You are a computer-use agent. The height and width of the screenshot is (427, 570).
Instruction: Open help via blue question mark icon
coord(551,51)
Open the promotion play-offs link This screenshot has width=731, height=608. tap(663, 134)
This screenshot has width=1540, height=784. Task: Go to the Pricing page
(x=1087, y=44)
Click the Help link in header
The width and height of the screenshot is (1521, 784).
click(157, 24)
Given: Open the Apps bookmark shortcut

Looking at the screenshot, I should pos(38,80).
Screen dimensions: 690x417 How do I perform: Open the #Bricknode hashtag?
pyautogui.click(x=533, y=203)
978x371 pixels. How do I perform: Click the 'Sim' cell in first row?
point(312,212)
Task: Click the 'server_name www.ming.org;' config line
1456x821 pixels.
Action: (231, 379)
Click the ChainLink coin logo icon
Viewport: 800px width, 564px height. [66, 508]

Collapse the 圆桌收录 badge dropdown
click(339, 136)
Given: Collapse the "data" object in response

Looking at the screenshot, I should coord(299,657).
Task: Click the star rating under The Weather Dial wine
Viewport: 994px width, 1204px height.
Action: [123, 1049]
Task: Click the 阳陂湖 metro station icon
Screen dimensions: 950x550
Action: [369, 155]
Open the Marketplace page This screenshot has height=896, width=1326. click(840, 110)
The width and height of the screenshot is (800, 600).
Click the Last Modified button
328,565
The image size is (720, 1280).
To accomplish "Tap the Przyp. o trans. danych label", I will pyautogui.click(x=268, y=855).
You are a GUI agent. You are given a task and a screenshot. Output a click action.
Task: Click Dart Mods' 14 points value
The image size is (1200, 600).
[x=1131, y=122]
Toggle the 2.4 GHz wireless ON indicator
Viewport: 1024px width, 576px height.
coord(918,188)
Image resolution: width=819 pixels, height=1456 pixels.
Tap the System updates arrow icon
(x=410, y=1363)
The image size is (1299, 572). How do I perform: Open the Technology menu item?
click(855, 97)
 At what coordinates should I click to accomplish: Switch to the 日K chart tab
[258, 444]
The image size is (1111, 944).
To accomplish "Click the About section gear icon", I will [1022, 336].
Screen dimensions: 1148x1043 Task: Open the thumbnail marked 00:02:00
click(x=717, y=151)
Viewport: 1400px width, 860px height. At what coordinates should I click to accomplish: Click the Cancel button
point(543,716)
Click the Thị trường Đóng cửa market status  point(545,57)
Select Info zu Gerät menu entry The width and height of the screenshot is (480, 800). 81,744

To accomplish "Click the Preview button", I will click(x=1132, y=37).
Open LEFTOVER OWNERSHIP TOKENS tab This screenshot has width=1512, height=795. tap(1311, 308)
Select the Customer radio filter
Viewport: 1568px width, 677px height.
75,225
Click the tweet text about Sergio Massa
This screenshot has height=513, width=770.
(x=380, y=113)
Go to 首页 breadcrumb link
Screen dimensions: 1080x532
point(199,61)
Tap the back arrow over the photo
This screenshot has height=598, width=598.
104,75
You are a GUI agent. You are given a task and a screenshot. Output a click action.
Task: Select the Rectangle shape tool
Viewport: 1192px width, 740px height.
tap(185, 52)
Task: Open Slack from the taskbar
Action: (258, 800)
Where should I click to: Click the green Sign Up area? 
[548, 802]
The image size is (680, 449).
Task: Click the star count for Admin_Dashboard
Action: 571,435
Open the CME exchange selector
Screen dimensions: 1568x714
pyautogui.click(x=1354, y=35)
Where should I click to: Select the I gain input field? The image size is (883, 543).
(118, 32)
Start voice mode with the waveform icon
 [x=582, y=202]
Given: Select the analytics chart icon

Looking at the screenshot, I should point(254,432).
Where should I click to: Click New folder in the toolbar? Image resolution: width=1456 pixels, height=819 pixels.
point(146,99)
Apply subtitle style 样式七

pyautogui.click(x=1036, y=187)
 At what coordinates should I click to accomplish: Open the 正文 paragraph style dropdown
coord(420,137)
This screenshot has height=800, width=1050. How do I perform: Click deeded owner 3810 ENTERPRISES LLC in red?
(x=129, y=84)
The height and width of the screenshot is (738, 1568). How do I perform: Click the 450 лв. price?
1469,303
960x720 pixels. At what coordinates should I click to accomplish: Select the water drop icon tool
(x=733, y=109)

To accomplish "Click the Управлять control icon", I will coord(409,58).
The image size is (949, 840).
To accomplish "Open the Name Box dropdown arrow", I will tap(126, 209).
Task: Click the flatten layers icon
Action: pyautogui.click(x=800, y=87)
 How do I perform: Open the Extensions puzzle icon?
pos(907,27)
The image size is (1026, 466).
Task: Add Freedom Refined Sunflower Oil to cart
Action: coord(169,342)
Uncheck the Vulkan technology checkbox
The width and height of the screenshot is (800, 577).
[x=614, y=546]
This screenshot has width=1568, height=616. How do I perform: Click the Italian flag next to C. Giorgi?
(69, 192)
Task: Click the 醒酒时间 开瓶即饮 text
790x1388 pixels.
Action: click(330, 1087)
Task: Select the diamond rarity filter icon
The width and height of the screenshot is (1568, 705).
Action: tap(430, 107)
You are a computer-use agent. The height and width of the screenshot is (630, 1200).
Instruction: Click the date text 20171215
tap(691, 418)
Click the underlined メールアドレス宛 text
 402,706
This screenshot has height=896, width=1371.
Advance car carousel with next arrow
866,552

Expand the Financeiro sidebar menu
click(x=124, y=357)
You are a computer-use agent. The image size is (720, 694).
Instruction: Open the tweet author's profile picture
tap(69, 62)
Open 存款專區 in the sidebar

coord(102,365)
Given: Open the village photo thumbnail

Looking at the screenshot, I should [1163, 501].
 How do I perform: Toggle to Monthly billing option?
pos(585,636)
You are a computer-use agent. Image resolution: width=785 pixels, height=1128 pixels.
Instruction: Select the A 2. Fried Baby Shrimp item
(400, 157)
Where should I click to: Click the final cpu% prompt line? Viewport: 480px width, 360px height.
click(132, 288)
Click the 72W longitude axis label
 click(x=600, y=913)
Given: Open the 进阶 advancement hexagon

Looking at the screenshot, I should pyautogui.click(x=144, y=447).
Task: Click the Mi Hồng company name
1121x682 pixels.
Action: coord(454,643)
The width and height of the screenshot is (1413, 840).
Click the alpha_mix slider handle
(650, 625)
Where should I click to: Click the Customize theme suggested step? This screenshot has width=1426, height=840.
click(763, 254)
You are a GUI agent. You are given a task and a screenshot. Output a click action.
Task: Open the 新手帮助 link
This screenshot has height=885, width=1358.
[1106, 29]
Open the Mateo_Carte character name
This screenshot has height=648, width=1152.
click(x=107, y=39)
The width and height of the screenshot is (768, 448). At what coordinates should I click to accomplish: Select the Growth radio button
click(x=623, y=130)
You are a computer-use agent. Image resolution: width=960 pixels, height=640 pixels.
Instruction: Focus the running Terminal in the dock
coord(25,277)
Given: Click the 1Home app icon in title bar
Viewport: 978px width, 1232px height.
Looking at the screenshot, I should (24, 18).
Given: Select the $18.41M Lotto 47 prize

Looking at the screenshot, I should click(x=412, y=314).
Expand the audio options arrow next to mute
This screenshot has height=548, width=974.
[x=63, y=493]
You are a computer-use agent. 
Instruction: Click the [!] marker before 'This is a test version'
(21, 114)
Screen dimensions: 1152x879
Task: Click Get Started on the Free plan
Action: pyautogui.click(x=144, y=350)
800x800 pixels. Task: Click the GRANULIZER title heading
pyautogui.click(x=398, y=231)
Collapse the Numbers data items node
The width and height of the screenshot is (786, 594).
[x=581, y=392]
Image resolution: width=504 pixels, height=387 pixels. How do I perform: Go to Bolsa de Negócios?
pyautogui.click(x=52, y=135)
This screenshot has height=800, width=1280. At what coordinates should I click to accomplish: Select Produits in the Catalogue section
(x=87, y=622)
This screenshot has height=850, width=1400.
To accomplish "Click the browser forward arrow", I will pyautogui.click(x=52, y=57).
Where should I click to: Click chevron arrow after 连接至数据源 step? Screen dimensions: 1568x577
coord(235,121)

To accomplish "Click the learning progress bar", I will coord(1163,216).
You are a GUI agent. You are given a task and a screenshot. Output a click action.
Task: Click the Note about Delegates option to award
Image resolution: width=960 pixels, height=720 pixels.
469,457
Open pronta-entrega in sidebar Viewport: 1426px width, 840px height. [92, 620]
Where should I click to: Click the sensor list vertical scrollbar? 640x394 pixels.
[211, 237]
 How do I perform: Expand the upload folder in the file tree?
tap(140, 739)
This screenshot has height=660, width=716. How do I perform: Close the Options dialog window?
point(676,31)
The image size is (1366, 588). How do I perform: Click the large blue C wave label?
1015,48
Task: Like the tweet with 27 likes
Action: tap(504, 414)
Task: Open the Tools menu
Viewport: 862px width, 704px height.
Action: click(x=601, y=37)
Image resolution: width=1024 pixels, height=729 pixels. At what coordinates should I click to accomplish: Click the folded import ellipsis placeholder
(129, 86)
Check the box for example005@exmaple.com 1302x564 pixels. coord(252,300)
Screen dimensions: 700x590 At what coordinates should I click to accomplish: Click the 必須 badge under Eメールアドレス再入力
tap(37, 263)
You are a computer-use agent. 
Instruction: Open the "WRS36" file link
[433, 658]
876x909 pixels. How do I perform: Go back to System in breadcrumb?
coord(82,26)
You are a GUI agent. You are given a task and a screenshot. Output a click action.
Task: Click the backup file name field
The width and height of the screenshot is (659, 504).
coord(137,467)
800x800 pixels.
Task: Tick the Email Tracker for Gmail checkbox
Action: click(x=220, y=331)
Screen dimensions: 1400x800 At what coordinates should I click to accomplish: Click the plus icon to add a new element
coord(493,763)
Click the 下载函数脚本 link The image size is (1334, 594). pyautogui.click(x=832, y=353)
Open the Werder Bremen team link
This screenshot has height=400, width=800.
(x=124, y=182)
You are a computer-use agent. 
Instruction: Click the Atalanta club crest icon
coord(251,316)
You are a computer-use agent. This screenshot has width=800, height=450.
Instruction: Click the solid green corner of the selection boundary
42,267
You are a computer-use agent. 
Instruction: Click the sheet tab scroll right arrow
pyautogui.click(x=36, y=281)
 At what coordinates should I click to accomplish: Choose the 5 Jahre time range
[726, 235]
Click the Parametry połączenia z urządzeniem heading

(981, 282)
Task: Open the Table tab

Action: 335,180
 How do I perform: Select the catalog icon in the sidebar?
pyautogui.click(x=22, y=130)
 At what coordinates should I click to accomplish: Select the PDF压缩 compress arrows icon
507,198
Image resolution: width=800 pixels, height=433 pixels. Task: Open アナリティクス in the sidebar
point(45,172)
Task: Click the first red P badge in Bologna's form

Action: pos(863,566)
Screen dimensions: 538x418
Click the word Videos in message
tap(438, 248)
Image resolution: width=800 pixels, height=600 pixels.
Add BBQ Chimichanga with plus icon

··········

→ **Work to be completed**
How many of the lines above contain the word "heading"? Reply with the number alone.

→ **Written answer**
2